Over the last few years, most of the medical oncologists and hepatologists have been thinking maybe we should do more liver biopsies so we have more samples, so we can study this genomic alteration in liver cancer, and so we can come up with better treatments in the future. In general, we might not need it. But for the improvement in the future of science as well as improving scientific knowledge, we actually should be doing more liver biopsies. Nowadays, interventional radiologists do the liver biopsies without many other complications. So it’s pretty safe to do liver biopsies.
Masatoshi Kudo, MD, PhD: In Asia, it’s not much different from in the United States. The surveillance too is ultrasound and AP [arterial perfusion]. Then if there is a suspicious lesion of HCC in an Asian country, most patients receive CT scans, which will confirm HCC. The difference between Japan and United States may be the frequency of EOB [ethoxybenzyl] MRI use—gadoxetic acid MRI. That is a very sensitive and specific tool for detecting smaller lesions less than 1 cm, and the accuracy is much better. As I said before, The Japan Society of Hepatology guidelines recommend EOB MRI should be used as a diagnostic tool. That’s a big difference between Japan and United States.

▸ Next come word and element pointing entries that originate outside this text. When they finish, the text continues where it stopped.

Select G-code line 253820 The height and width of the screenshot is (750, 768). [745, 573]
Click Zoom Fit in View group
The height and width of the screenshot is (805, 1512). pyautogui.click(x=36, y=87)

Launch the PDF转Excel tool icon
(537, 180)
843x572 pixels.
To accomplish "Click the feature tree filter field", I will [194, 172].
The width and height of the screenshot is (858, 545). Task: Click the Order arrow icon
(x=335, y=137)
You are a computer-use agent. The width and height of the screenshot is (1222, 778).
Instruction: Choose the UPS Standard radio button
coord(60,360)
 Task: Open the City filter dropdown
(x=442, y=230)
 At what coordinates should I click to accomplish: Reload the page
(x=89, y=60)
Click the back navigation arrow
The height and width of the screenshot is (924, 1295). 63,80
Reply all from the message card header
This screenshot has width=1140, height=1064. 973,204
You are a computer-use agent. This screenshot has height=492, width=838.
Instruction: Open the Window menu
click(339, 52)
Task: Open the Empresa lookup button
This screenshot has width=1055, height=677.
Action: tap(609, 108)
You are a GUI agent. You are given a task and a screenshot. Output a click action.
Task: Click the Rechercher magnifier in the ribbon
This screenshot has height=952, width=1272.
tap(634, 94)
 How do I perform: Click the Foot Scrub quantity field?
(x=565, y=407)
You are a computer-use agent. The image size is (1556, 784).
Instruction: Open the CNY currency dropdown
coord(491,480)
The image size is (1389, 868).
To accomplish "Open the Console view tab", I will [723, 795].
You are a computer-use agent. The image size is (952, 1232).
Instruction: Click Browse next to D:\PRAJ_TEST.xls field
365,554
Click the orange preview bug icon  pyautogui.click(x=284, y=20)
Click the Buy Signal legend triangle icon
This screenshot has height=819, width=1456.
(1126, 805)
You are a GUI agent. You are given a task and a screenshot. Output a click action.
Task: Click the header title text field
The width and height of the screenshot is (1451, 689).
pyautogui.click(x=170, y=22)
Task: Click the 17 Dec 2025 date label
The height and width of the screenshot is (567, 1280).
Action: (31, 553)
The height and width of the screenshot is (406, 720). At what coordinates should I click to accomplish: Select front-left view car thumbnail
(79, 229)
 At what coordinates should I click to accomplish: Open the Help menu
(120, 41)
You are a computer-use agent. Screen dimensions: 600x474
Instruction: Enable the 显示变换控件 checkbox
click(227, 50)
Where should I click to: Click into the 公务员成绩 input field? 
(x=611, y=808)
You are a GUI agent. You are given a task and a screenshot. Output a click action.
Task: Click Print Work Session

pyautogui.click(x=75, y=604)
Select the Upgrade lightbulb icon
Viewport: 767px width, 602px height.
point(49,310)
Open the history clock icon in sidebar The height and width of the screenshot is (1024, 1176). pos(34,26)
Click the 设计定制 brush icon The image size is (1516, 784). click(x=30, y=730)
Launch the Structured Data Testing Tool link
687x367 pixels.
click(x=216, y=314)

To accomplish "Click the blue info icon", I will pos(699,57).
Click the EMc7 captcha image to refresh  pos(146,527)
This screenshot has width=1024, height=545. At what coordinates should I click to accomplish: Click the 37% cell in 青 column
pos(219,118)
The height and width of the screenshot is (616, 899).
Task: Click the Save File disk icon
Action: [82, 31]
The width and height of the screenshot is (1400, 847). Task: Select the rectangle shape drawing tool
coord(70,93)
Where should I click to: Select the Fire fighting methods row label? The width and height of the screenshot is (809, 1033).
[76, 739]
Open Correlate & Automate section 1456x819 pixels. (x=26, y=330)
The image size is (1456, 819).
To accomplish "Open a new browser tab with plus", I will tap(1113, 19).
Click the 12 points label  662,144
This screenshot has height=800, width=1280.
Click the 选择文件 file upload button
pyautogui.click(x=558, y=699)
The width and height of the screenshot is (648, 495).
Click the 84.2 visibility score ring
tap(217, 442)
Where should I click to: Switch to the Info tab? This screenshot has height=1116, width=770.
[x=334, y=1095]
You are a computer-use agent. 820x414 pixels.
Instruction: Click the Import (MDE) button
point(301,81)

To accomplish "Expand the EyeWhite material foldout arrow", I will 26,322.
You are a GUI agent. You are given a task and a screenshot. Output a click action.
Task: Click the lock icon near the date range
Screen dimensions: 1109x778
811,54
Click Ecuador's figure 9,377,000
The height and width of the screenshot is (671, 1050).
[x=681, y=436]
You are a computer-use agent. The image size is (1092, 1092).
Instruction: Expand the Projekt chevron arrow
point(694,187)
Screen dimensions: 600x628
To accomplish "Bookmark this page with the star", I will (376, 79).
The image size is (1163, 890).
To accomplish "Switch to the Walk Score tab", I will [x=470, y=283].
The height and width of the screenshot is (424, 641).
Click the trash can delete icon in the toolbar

Peter Galle, MD: The standards are pretty similar. Again, CT and MRI are the standard diagnostic procedures. In Europe, this is influenced by the fact that the ultrasound is typically in the hands of hepatologists and not radiologists. Also playing a role, particularly in dedicated centers, is CEUS, contrast-enhanced ultrasound. It is indeed used by some centers and can be helpful in individual patients; for example, in those patients who, because of a close personality, cannot use MRI assessment, and ultrasound might be more appropriate. It’s quite clear that CT and MRT [magnetic resonance tomography] are typically giving a more panoramic picture, and this is the standard in most cases. Ultrasound in Europe, however, plays a little more prominent role than it does in the United States. Particularly contrast-enhanced ultrasound, which virtually does not exist in the United States.